Open KarstenSchnitter opened 5 months ago
We have a service that runs as a backing service for other services. As such, we are, fundamentally, confronted with this situation if the service above uses tracing as we would not share a common trace backend.
From our perspective, it does not really matter which headless span is picked as root span or if an artificial root span is introduced. However, all spans should be accessible, visible and the reported data should be somewhat plausible.
Furthermore, I want to stress that whatever algorithm you come up with should be able to work with essentially arbitrary structures. The rationale is that for somewhat detailed tracing the collision rate for random numbers isn't simply 1/2**32 (see https://en.wikipedia.org/wiki/Birthday_problem). For a service with sufficient throughput and usage, this would be observable eventually.
@feldentm-SAP: If I understand you correctly, you are suggesting for the picture above, where there is one trace part below the local trace parent and another part under the conflicting trace parent reaching your service, that Data Prepper should create two trace groups. One based on the local trace parent and the other based on the conflicting trace parent. Is this what you had in mind?
In this scenario, it could happen, that the same trace group is created for both parts (if the two spans have the same name). It needs to be evaluated first, how the Opensearch observability plugin visualizes this scenario. This will aid the development of an algorithm for the problem. I can try to create such a scenario.
@KarstenSchnitter I have no deeper insights into your terminology. I'll try to make an example that can be turned into a test.
Let us assume that we have a somewhat broken application sitting above us that makes a request that takes 3min and retries after 1min. The result is two partially overlapping identical requests that share TraceID but have different server SpanIDs.
An admittedly harder case is batch processing at the end of the day where two work packages can serve the same TraceID that produced a synchronous server span/SpanID hours earlier. We even have "do in next upgrade window" use cases, but I would accept that this is a really hard use case for trace backend, especially, since the distance could be more than the retention time.
As a user of a trace backend/UI, I do not care how this is really presented, as long as the complete information is shown and presented in a somewhat plausible manner. The situation isn't an error.

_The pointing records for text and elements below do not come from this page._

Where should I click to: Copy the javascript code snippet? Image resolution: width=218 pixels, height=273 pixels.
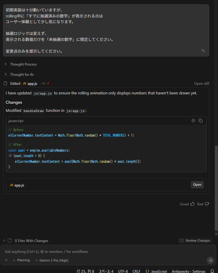200,120
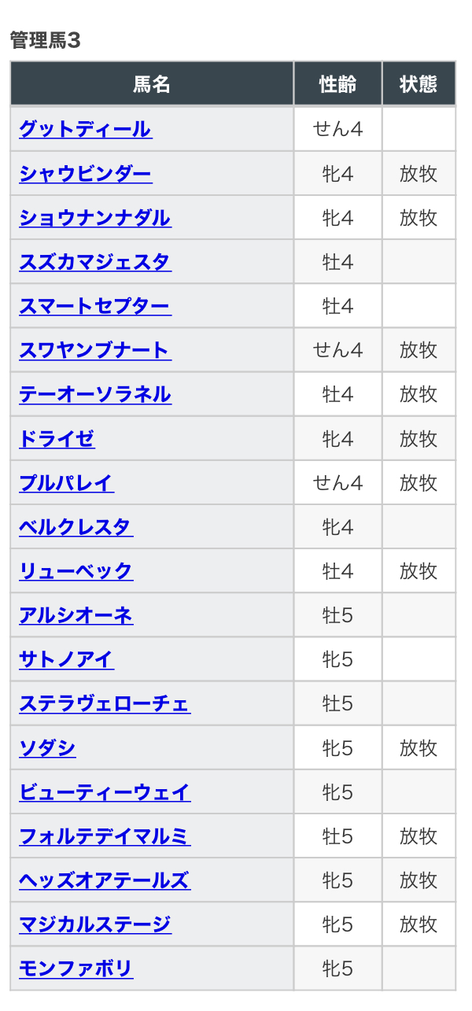The width and height of the screenshot is (472, 1011).
Task: Select the ステラヴェローチェ link
Action: click(104, 703)
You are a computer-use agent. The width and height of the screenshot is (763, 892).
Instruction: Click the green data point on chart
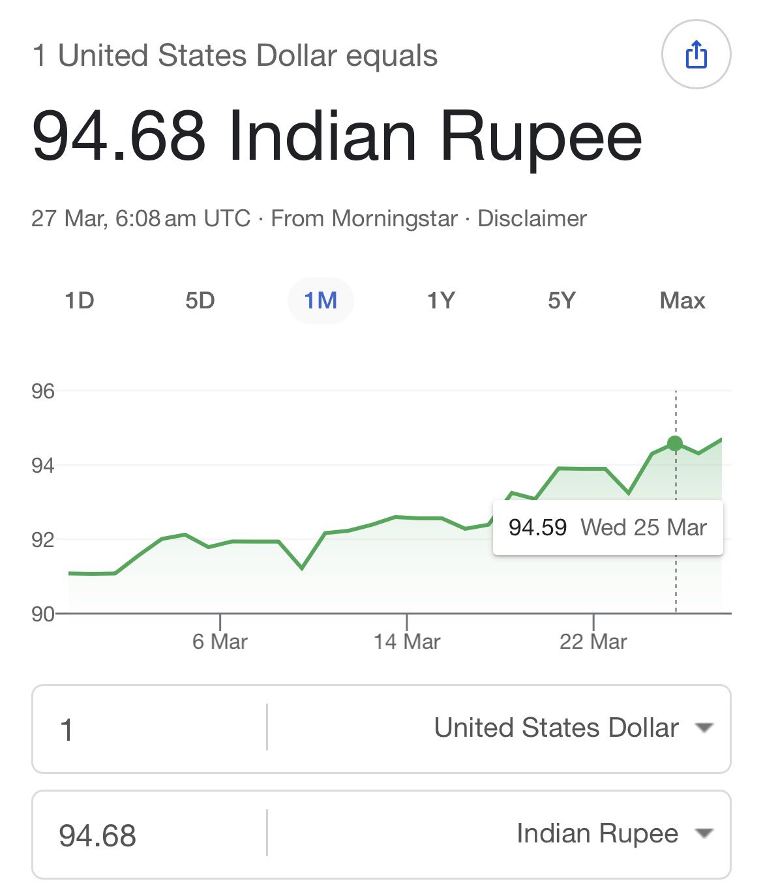pyautogui.click(x=675, y=443)

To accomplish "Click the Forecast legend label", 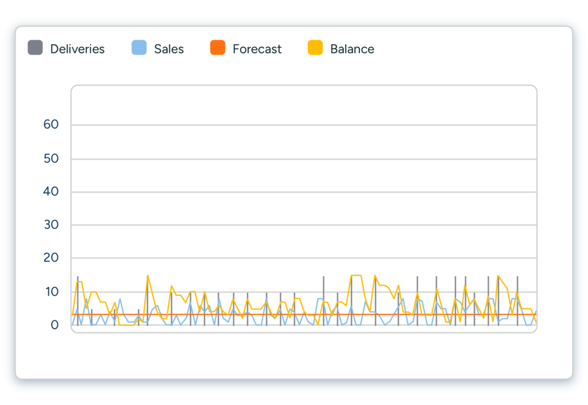I will point(256,49).
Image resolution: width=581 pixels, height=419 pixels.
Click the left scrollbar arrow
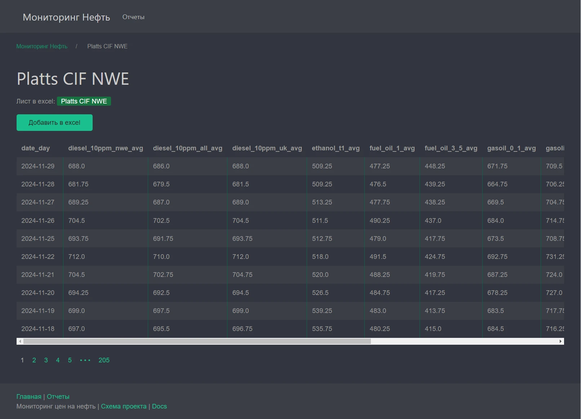coord(20,341)
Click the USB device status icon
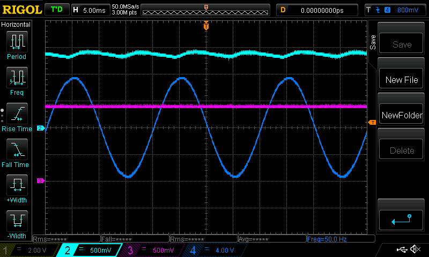The height and width of the screenshot is (257, 429). 402,250
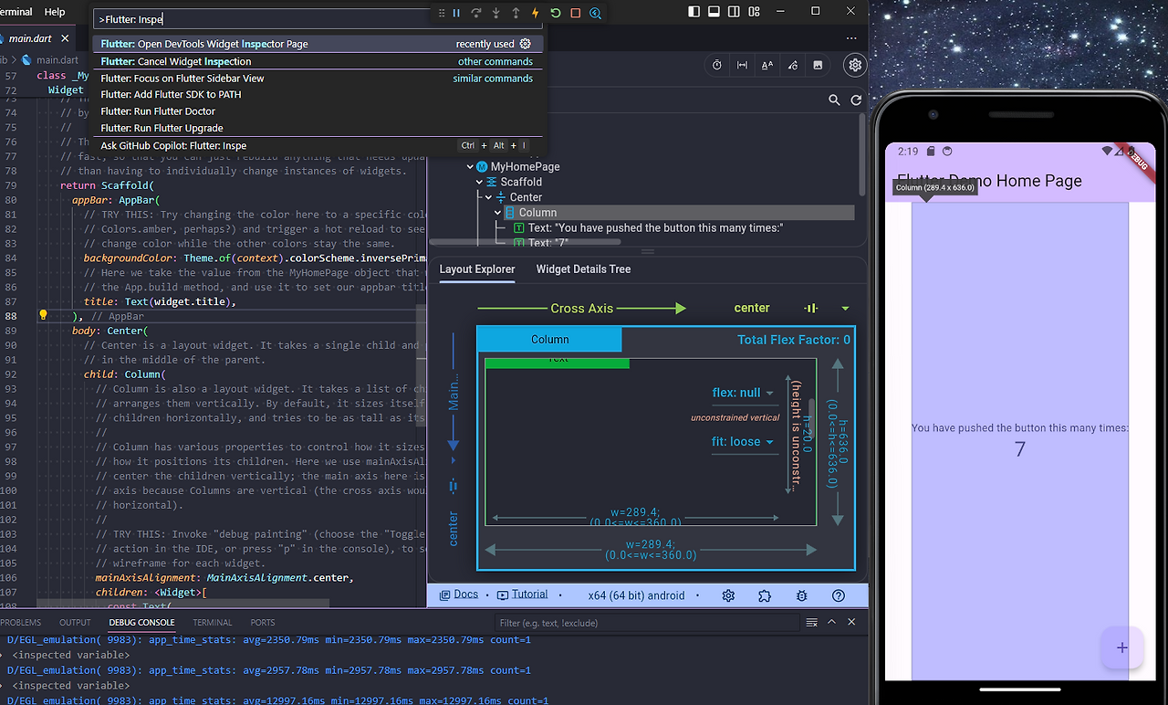Trigger Hot Reload with the lightning icon
1168x705 pixels.
click(536, 13)
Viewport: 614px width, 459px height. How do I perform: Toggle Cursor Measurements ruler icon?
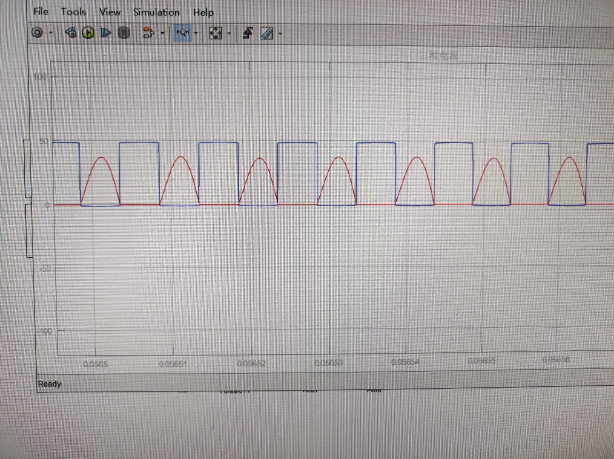click(x=267, y=34)
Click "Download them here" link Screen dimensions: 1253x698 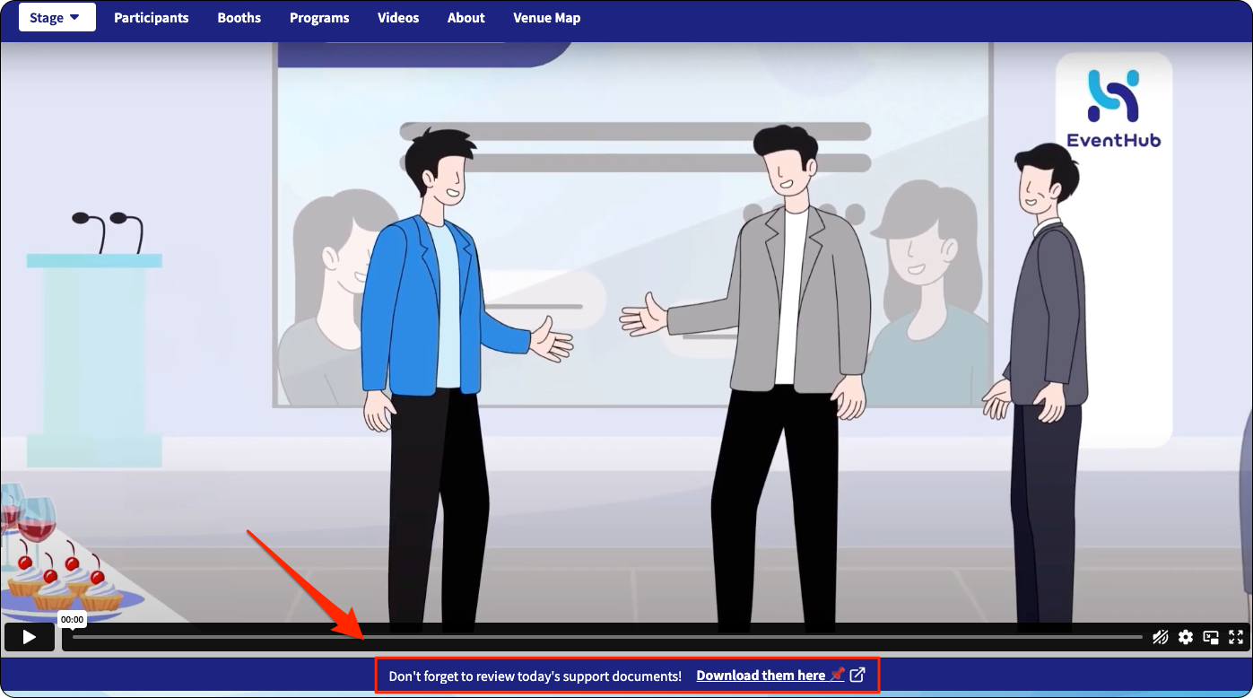click(x=761, y=676)
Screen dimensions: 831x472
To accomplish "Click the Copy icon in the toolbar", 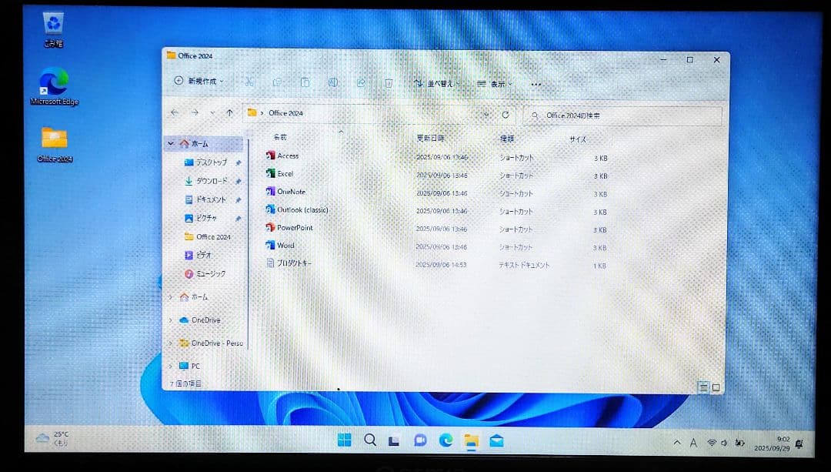I will coord(277,82).
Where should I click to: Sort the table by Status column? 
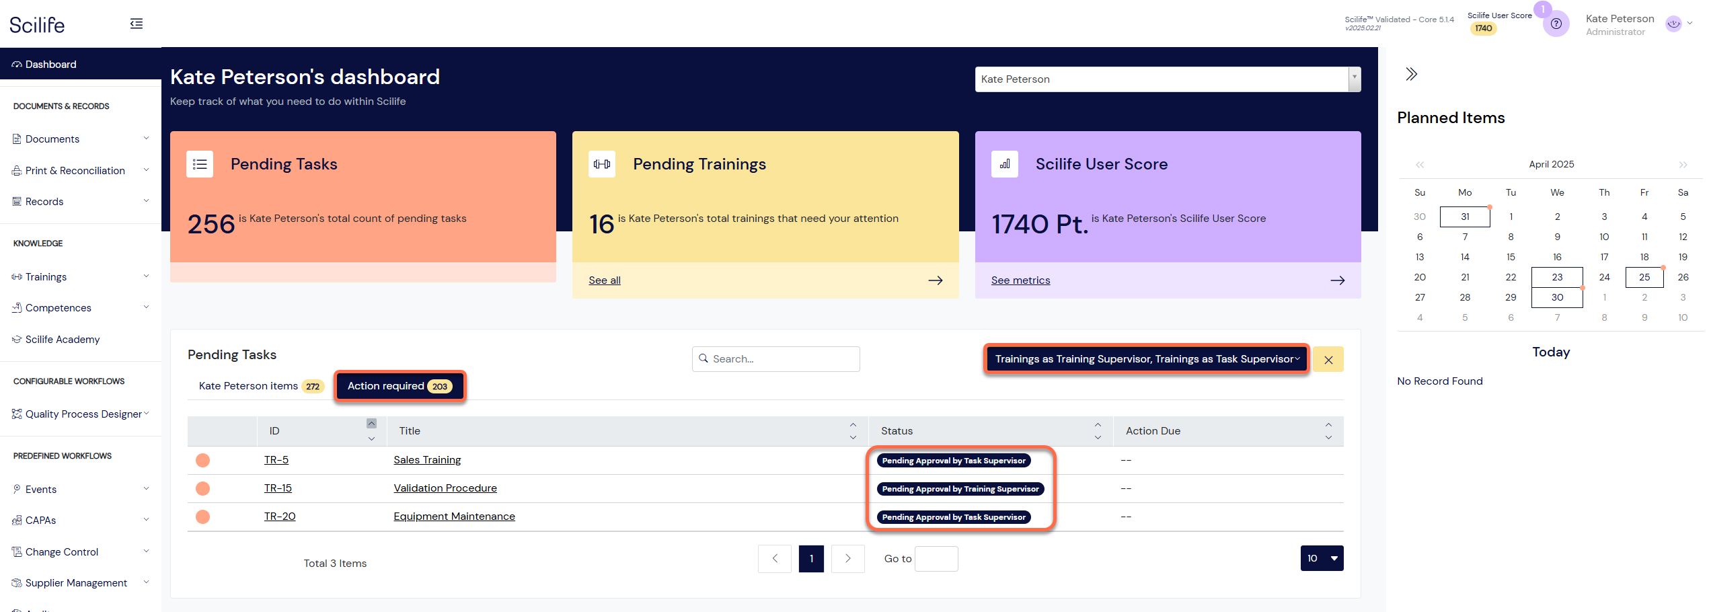point(1098,431)
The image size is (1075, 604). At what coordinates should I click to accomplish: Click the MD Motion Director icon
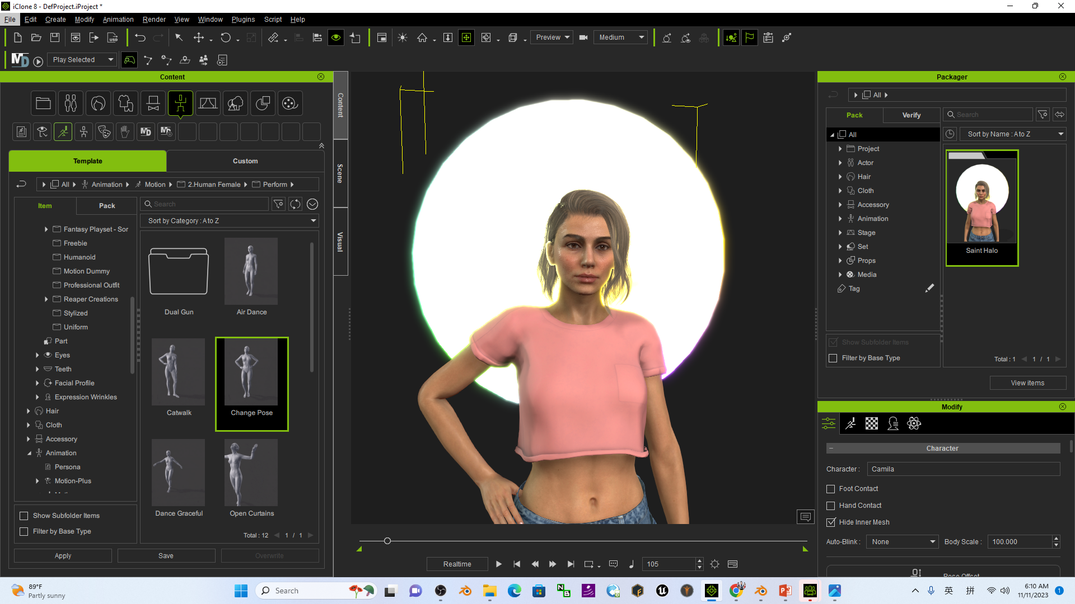click(x=20, y=60)
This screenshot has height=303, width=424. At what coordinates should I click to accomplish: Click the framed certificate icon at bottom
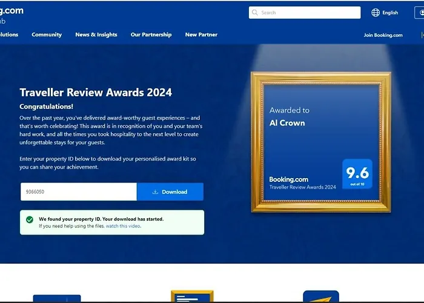click(192, 296)
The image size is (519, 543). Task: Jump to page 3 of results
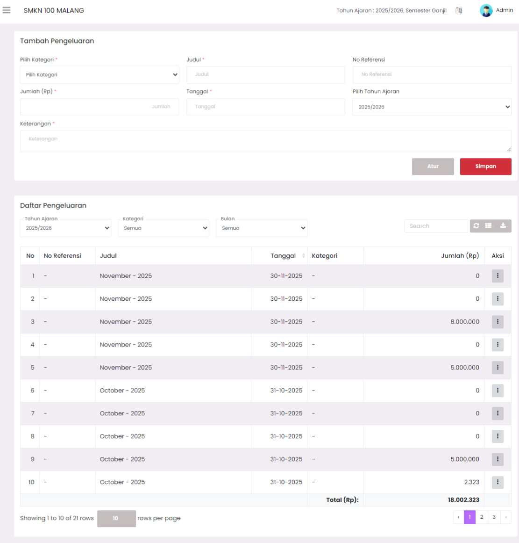coord(494,517)
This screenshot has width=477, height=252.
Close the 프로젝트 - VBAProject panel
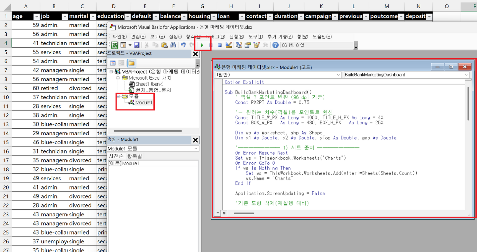195,54
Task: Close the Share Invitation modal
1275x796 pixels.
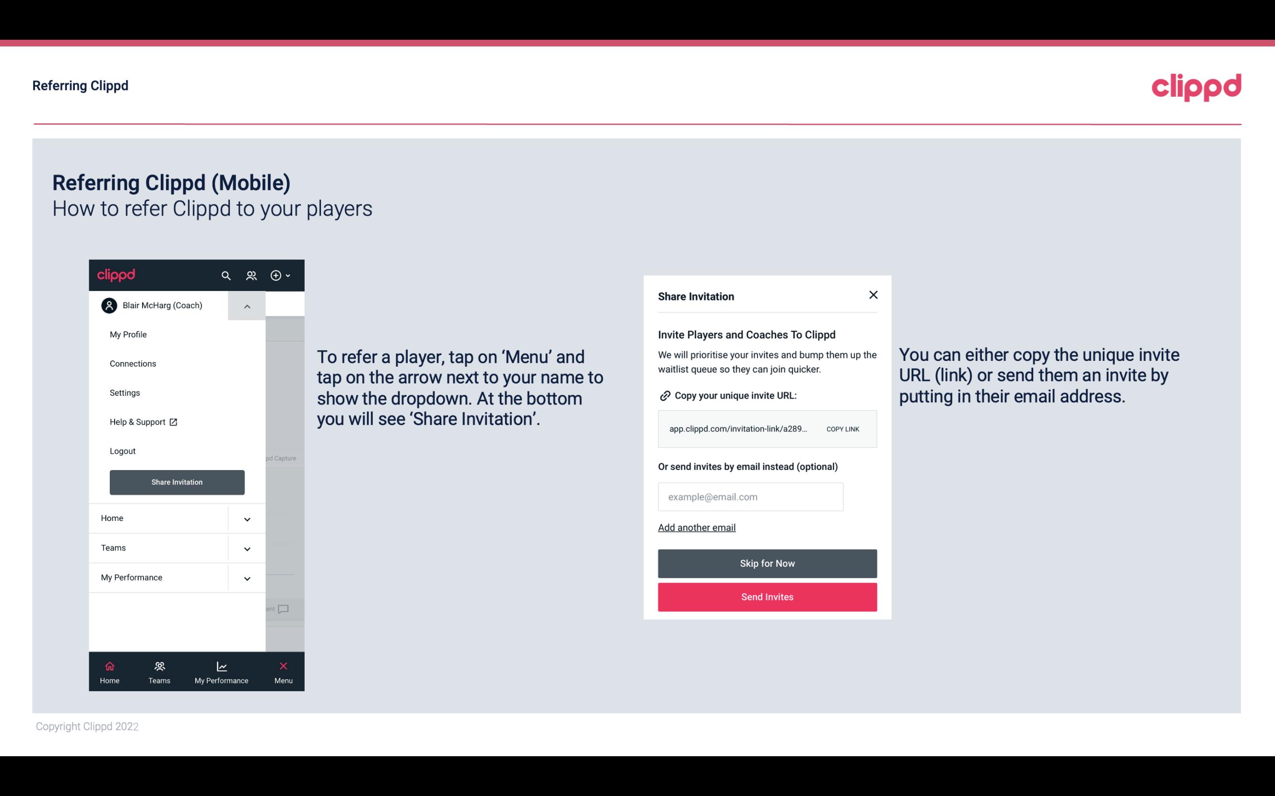Action: 871,294
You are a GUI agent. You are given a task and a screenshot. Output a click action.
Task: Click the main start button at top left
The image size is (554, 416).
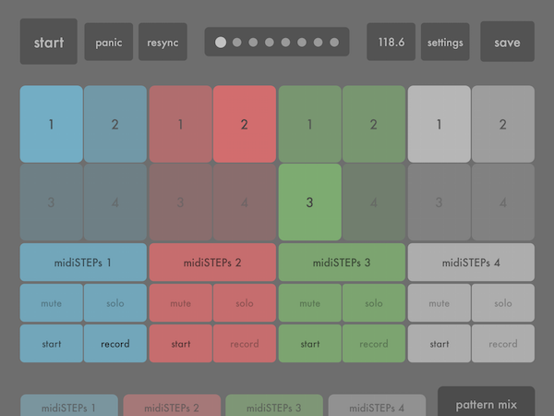(49, 42)
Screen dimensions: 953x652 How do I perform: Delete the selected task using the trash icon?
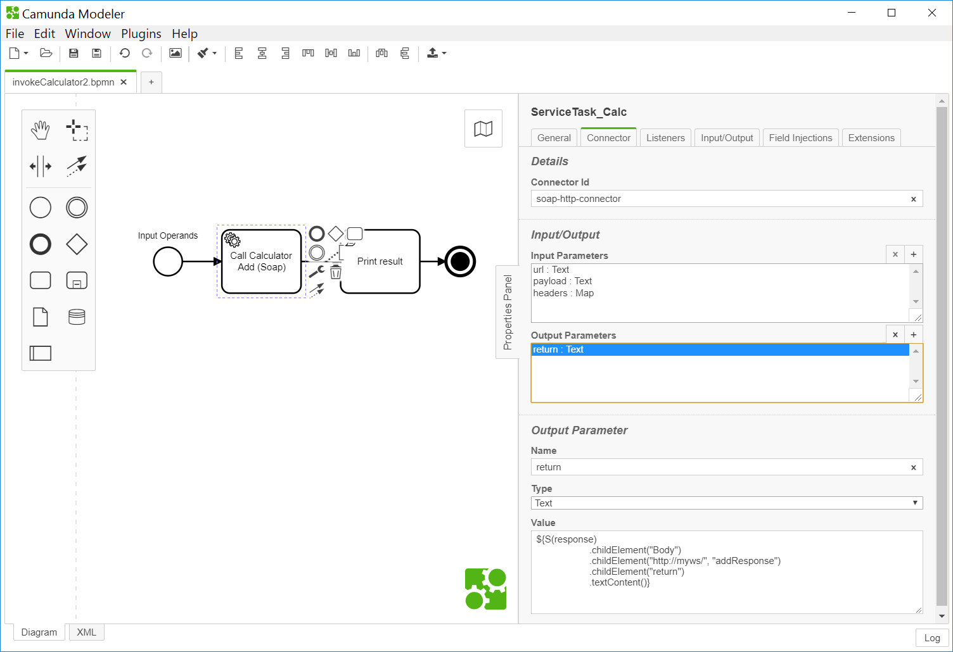pyautogui.click(x=336, y=270)

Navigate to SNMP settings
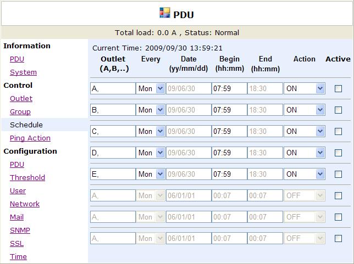click(20, 230)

It is the nature of connecting complex services that each support distributed tracing.
From my perspective, I'd use union-find merging because that also avoids the cycles issue with reasonable consequences. Can't tell how much architecture changes are caused by having multiple trace groups. If this isn't affordable, I'd either use random or heaviest group if an artificial ghost parent is also not viable.
Having long running traces is a problem for most OpenTelemetry backends. Data Prepper offers a configurable timeout trace_flush_interval
in the Trace Raw Processor, that defines, how long it will wait for a root span (default: 180s). From the root span data is collected into the trace group: the overall duration, the end time, and the status code. If the root span does not arrive in the flush interval, the trace group will be empty. This will lead to degraded presentation in the OpenSearch Dashboards observability plugin.
If the root span is sent to another OpenSearch instance, Data Prepper can fetch the root span using the OTel Trace Group Processor. @feldentm-SAP , this could help in your scenario if
Still, all of this only works, if the root span arrives within the trace_flush_interval
. By design, the root span will always arrive last, since it encompasses all its children. There are exceptions, e g., network delays. Increasing the flush interval might improve the chance to catch the root span, but it will cost more memory to buffer the spans longer and also prolong the time, when spans become available in OpenSearch.
To accommodate late root spans, one could run queries at scheduled intervals, that try to repair missing trace groups with root spans, that have finally been indexed. But this is another issue.
The problem that I and my colleague are describing is when the root span never reaches Data Prepper or any reachable system. In that case, Data Prepper should provide an option to improve on the missing trace groups for better visualization.
Is your feature request related to a problem? Please describe. DataPrepper does an aggregation of all spans with the same trace id. If encounters a span with a null parent span id, it assigns its name as trace group to all spans. This allows classification in the OpenSearch Dashboards observability plugin. However, this approach fails, if the global parent span does not arrive in time or at all. Consider the following situation:
In this picture, DataPrepper receives all coloured spans. It does not receive the gray spans. This might be because they are created in another system outside of the reach of the observability infrastructure the DataPrepper instance belongs to. This can be another vendor or a client system where the coloured spans are generated within a SaaS solution.
Currently, DataPrepper will not create a trace group entry for the spans, since the global trace parent is never received.
Describe the solution you'd like It would be great, if in that case DataPrepper would follow the connection along the parent span ids until it can no longer resolve the parent. If this leads to a unique span, this span should be used as the trace parent instead of the original global trace parent.
The picture shows a conflict situation, where no unique parent can be determined. In that case, no trace group should be issued, keeping the current behaviour.
Additional context For the implementation, this feature could be an option in the OTelTraceRawProcessor where the detection of a parent span needs to be changed.
Alternatively, in the OTelTraceGroupProcessor the search query could be changed.
It would also be possible to create a new processor or action in the aggregate processor, that fills in empty trace groups if possible.